Hi @dadawasozo,
I think about two possible ways to explain the clustering done with K-means :
- You can use the cluster formula as a response, and try to model this cluster response based on your inputs. One flexible and efficient plaftorm to do this may be the Bootstrap Forest (JMP Pro) or Predictor Screening (JMP). You can then compare the contributions of your factors to the clustering.
- You can also think about this in a "statistical" way : the more importance a factor has on the clustering, the more separated are the points on this factor axis (it's easier to create clusters if you can separate/discriminate points based on one or several factors). So you can use the "Fit Y by X" platform, use the clusters as your X and your factors as the Y's, and compare the F ratios of the several fits using a parametric test (t-test, Welch, ...).
Depending on the adequate use of the statistical test and verification of assumptions (normality, variance equality, independence, no outliers, ...), you may find a similar result than the option 1.
As an example:
On the very famous and public "Iris" dataset, I did the K-means clustering on the factors Sepal length, sepal width, petal length and petal width. I am able to find three clusters, that match closely with the three species found. I save the cluster formula.
- When using the Predictor screening platform, entering the cluster formula as the Y, response and the factors as X's, I can have a look at the difference in contributions of my factors on the clustering :
- When using the "Fit Y by X" platform, entering the cluster formula as X and the factors as Y's, I do a Welch's test and create a combined datatable with all F ratio. With a graph showing the F ratio depending on the factors, I'm able to find similar results :
There is a difference between the two platforms and an exchange between the two biggest clustering contributors factors, because petal length and petal width have both two non-normal distributions.
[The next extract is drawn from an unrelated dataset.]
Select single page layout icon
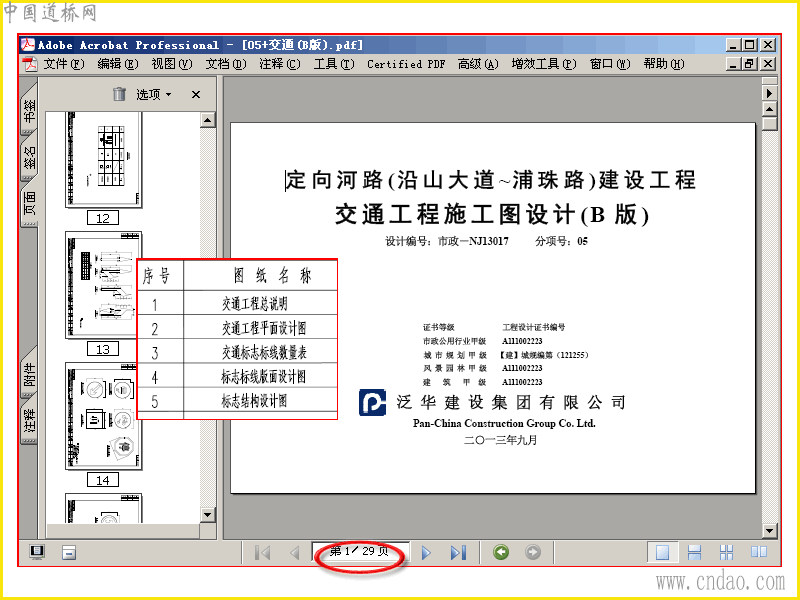This screenshot has width=800, height=600. [x=662, y=553]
Hence the Welch's test wouldn't be the most appropriate option here, but a Steel-Dwass All Pair test would be probably better.
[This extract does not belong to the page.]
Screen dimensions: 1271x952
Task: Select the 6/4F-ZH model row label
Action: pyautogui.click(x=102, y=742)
On this dataset, the Predictor screening would be a safer option as it is robust against outliers, and does not require assumtions about the data distributions (the platform uses a Random Forest model).
I attached the Iris datatable so that you can look at the several analysis and reproduce the tests I have done.
Last aspect to take into consideration (even if out-of-scope of your question) is to make sure that K-Means approach is suitable for your dataset as it is based on two assumptions :
- Clusters are spherical (all variables have the same variance),
- Clusters have similar size (roughly equal number of observations in each cluster).
Other clustering approaches may be more flexible if these assumptions are not met (Gaussian/Normal Mixtures for example), or more "appropriate" depending on your clustering context : clustering based on points density, based on assumed underlying distributions, on hierarchical relations between points, ...
I hope this answer will help you,
Victor GUILLER
L'Oréal Data & Analytics
"It is not unusual for a well-designed experiment to analyze itself" (Box, Hunter and Hunter)